Publisher's Snapshot


Consider your feet...

Hands are the human appendages most commonly associated with juggling. However, as the above snapshot shows, jugglers depend heavily on their feet as well!

Consider the role of feet in this issue of Juggler's World. The story of Albert Lucas and his Guinness record-setting marathon joggle is a blatant example. Lucas couldn't have made the first step along the 26 miles 285 yards of the Los Angeles marathon without his feet. But even jugglers who are non-jogglers can attest to the importance of feet in moving their bodies and props around.

The members of Airjazz talk about their reliance on dance as a means of artistic expression in an interview with Joel Fink. Audiences pay much more attention to a juggling pattern when it moves across the stage, rather than remains in one spot. Likewise, Ginette Groome explains that body movement plays a critical role in baton twirling competitions. Groome's article focuses on three baton twirling, an art form that shares many characteristics with juggling.

Feet moved some of the performers at Buskerfest in Key West along slack wires, adding an exciting degree of difficulty to their performances. The Chinese performer Fu Xiu Yu used foot-power to keep herself balanced on a unicycle as she performed some incredible juggling "feats" at the 12th International Circus Festival in Monte Carlo.

Those of you planning to attend the IJA's 40th Anniversary convention can anticipate a treat for your feet. Convention chairman Kevin Delagrange details plans for the Cleveland Force professional indoor soccer team to show some fancy ball and footwork to jugglers during the convention IJA/Pepsi Field Day.

Loosely related to the subject "at hand" are Robin Brisker's feet on the Barcelona ramblas. The heavy flow of foot traffic there proved too alluring for him to resist. Therein his street show, his troubles and his tale began.
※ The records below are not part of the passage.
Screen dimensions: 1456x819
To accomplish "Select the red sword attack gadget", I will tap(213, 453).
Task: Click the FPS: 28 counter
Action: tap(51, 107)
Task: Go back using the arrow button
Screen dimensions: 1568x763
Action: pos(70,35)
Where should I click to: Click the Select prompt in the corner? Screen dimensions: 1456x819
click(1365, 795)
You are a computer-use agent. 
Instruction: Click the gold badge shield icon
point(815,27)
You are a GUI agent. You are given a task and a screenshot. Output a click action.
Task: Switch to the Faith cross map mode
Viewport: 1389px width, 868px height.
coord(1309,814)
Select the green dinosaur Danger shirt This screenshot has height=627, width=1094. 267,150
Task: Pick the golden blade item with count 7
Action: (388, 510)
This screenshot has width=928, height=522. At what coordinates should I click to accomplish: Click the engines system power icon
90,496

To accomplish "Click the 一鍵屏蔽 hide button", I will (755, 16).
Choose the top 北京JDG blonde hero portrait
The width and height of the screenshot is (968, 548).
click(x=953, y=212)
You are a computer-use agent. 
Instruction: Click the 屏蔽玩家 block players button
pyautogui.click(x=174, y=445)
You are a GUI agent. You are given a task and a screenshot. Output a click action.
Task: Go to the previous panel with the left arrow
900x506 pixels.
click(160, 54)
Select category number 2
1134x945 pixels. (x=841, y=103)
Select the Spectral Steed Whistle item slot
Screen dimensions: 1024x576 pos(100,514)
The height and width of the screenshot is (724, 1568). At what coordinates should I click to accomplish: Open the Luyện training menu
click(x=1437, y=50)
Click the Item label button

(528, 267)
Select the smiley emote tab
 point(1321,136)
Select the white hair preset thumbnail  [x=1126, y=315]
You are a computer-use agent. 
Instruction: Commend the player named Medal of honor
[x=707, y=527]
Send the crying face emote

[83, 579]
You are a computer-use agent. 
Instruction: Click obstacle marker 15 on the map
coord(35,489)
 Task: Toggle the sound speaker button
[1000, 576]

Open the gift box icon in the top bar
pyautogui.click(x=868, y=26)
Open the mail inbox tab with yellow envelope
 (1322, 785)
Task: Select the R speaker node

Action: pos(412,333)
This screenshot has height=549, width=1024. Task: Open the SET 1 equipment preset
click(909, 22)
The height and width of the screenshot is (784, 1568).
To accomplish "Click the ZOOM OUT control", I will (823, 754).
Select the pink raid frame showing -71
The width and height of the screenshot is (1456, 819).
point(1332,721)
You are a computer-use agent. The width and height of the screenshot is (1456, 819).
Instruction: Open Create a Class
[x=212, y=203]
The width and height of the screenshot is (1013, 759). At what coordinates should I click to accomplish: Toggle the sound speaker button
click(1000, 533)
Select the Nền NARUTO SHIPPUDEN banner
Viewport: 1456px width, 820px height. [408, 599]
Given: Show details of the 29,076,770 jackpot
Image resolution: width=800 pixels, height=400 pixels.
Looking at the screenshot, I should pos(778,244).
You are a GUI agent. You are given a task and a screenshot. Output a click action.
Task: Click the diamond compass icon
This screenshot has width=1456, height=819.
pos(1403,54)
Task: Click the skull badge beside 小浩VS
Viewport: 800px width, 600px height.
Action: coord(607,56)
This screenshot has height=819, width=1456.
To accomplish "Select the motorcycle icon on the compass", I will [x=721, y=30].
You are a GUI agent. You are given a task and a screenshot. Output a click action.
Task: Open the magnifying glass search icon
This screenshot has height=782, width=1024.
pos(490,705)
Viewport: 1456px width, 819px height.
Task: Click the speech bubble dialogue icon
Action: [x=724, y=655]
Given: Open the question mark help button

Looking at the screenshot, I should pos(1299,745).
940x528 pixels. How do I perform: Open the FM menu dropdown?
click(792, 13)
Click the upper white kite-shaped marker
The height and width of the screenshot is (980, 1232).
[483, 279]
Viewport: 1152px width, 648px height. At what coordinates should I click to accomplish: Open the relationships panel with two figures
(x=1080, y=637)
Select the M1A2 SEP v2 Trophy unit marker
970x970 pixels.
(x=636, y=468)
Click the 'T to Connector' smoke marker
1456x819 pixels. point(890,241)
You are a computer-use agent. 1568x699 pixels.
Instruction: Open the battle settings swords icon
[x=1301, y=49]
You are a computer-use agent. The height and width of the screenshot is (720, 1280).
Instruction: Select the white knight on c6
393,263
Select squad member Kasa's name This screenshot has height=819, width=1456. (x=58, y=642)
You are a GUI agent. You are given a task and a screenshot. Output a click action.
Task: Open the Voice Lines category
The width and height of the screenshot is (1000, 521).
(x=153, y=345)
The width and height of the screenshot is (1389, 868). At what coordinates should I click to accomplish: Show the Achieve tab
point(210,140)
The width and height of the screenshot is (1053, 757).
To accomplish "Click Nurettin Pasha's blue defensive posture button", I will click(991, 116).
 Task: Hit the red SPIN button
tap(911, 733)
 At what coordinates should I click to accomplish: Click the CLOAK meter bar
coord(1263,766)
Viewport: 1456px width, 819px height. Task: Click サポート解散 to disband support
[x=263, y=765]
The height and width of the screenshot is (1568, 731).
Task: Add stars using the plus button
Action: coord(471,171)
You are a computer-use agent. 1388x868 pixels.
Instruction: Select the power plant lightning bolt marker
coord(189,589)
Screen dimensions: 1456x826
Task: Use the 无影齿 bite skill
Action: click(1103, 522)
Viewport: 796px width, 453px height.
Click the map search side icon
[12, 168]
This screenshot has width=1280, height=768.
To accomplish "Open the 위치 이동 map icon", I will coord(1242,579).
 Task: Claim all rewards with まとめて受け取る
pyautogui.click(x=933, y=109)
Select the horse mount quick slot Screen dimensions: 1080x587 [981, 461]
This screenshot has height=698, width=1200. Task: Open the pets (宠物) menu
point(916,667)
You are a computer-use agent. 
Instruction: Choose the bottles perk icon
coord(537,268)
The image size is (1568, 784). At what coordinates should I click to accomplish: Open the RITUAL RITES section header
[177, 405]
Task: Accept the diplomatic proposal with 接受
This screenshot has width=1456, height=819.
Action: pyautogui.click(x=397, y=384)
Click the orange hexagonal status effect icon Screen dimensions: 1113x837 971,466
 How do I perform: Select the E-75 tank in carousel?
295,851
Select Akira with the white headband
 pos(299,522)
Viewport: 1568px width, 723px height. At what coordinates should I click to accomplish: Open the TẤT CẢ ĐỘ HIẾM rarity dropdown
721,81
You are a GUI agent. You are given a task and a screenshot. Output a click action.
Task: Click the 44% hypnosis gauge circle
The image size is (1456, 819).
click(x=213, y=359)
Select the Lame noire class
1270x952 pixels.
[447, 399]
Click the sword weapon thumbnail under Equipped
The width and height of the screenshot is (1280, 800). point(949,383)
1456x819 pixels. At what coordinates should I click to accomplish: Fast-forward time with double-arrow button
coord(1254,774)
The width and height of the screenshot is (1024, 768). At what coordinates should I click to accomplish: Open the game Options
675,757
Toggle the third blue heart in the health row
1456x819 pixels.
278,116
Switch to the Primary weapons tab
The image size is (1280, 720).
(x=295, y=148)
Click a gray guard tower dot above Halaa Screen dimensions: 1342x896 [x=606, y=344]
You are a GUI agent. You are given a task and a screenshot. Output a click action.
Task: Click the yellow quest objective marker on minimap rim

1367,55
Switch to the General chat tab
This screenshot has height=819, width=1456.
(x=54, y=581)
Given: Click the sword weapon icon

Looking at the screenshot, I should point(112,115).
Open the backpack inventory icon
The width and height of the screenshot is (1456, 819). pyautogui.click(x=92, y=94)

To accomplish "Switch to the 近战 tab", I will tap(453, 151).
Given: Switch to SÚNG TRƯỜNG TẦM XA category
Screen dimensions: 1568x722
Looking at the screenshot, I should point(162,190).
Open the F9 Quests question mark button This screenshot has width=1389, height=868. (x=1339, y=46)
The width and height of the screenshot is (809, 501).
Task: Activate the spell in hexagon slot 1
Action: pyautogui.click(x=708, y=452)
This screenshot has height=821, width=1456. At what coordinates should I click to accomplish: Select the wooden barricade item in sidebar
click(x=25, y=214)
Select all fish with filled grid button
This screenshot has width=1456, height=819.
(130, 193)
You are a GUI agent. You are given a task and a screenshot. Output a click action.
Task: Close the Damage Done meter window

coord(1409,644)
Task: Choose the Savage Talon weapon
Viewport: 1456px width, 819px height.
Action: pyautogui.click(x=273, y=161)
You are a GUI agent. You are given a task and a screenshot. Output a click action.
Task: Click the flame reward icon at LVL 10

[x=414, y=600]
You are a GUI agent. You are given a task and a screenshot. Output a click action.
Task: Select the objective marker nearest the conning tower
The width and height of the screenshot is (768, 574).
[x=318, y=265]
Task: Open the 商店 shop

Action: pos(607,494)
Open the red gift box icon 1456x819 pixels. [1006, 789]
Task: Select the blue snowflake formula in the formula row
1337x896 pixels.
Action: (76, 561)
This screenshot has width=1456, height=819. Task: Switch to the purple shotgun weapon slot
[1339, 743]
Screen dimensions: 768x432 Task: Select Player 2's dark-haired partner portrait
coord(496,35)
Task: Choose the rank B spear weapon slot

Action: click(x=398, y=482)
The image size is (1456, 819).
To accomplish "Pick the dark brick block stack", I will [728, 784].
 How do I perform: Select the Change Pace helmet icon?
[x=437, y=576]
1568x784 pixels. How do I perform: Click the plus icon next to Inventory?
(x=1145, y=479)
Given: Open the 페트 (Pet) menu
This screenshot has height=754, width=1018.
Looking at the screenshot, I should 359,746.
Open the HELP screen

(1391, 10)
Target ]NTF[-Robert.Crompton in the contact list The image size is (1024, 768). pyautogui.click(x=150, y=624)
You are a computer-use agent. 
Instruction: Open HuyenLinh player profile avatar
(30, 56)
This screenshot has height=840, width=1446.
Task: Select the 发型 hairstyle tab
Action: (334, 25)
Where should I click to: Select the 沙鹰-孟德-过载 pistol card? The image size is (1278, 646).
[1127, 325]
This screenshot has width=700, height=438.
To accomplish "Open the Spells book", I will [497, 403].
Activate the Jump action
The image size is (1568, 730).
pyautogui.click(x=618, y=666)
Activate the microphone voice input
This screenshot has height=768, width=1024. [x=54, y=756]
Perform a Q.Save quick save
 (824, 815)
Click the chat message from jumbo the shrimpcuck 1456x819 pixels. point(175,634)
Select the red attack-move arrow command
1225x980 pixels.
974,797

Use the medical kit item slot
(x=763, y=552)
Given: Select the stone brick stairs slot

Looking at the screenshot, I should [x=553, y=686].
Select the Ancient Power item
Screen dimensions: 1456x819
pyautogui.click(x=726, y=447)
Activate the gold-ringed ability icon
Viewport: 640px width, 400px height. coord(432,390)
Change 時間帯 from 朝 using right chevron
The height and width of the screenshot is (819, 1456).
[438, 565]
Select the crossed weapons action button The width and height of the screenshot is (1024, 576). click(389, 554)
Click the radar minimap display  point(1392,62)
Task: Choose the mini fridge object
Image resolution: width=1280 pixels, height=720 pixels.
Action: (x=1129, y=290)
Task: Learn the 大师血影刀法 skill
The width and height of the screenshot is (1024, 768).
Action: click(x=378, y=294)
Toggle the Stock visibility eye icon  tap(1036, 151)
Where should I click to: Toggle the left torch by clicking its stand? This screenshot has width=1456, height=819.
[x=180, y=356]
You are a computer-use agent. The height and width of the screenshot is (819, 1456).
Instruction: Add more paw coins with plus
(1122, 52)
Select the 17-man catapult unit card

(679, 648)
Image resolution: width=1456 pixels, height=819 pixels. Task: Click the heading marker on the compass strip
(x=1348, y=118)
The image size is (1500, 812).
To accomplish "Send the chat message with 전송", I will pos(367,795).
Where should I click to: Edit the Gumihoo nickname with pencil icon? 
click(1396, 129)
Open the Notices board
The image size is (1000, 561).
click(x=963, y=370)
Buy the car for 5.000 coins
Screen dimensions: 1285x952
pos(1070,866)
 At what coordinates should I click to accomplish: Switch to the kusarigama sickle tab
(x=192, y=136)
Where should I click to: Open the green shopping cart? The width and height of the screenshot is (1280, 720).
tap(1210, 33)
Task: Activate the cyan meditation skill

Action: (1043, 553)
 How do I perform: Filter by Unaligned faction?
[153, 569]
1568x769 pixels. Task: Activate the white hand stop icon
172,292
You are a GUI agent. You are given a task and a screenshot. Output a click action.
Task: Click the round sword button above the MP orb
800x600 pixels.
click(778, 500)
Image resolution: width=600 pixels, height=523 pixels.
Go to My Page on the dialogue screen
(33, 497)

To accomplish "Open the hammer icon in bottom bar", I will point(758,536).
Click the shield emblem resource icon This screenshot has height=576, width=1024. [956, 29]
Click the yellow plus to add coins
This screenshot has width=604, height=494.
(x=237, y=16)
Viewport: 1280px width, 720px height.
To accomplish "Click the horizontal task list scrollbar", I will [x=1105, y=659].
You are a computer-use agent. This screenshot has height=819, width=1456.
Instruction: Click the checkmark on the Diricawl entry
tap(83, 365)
Well, you may ask by now, how about the "real" foot jugglers? Those talented antipodists who directly involve their feet in their act by manipulating objects with their feet as they lie on their back. Well... you have to wait for the back page. In our "Yesterdays" section there's a story from ancient China of a foot juggler who turns an urn with a small child inside. The child shows appropriate courtesy to the emperor as he twirls past him. We trust you don't feel that our short focus on feet has failed you. Even if that theme doesn't strike your fancy as you turn the following pages, there's plenty of other juggling news that will do the trick.